My uncle always says "did you hear that spider bark?" whenever he farts. :rotfl:
 
DH has the unique talent of farting on command. It's really quite impressive. And if I ever fart, he ALWAYS has to one-up me and do it longer and louder. I always give him a depressed, "you win" as if it was a contest and I am a miserable failure.

So we're vacationing in Arizona. It must have been Southwestern diet. We were in a grocery store and shopping for snacks for our kayaking trip the next morning. My digestive system had been brewing its magic all day and was ready to release a little steam. DH and I were picking out potato chips, I wanted regular and he wanted baked. He says as he pointing at a baked chips nutrition label, "Baked have only 2 grams of fat per serving while these chips..." he grabs regular chips and points at the label. "...have TEN grams of fat."

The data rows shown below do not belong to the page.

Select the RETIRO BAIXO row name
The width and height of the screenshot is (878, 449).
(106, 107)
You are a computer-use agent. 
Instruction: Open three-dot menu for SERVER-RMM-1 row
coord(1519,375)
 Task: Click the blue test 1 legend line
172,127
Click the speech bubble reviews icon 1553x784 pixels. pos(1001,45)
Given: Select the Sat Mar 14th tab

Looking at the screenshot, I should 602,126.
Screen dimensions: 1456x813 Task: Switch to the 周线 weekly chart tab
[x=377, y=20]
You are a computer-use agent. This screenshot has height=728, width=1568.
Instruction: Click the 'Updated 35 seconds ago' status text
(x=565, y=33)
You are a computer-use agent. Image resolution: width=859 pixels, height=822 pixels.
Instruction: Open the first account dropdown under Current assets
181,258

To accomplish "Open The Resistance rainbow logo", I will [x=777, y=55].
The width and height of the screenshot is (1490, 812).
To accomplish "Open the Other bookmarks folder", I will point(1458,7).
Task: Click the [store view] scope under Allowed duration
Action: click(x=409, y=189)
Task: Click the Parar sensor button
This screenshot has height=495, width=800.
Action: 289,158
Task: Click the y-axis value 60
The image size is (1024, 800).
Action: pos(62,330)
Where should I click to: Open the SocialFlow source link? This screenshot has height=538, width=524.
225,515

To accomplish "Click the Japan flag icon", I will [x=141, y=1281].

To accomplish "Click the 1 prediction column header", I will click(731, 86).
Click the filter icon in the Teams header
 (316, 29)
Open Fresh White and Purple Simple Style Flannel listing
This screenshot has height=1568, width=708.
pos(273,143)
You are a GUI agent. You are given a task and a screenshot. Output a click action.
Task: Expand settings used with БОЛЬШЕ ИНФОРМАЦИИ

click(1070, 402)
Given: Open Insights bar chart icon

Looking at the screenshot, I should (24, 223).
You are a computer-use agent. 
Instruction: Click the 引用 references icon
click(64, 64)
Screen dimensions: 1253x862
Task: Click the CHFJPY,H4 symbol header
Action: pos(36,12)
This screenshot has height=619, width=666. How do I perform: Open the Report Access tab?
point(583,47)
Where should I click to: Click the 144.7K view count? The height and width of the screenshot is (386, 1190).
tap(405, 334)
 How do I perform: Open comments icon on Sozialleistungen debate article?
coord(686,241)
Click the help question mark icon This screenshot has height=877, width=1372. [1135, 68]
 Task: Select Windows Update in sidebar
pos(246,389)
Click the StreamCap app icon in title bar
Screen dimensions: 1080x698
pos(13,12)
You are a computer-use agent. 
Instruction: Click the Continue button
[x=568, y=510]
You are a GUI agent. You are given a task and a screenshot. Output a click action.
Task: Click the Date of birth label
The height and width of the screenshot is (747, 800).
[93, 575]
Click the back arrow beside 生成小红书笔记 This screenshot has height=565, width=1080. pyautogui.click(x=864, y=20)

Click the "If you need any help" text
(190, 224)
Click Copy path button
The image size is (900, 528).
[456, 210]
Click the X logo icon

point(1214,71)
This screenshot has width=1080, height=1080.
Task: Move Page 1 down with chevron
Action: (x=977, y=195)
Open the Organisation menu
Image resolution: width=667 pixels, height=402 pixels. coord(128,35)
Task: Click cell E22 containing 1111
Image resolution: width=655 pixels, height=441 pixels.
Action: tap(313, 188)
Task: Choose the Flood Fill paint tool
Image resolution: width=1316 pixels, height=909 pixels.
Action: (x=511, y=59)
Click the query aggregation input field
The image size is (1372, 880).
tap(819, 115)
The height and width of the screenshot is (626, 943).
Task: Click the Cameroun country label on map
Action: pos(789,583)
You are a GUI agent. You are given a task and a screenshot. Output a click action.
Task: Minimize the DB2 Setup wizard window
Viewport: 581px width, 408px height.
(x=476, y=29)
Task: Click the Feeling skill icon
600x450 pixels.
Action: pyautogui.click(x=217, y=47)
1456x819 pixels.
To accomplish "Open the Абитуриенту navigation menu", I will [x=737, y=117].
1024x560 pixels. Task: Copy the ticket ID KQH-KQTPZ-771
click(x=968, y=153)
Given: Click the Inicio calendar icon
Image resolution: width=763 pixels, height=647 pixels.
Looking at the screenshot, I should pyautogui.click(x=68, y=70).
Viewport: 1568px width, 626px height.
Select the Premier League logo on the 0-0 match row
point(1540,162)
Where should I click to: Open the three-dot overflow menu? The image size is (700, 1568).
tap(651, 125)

Right on cue, as if I was so shocked at the difference, I blow out a loud fart right there in the snack aisle.

DH, not to be outdone or outfarted, lets out THE LOUDEST FART in the history of our entire 10-year relationship.

Well, I lost it. My knees buckled and I was on the floor of the grocery store crying with laughter. Eventually, between gulps of breath, I manage to choke out a "you win."

We both agree, it was so loud that we have no doubt someone three aisles over looked up from their cereal box and wondered what the heck that noise was.

God help us all if the Tag Fairy ever finds this thread...
 
Disney1fan2002 said:
Amapola!

:rotfl2: :rotfl2: "first to smell it, dealt it!"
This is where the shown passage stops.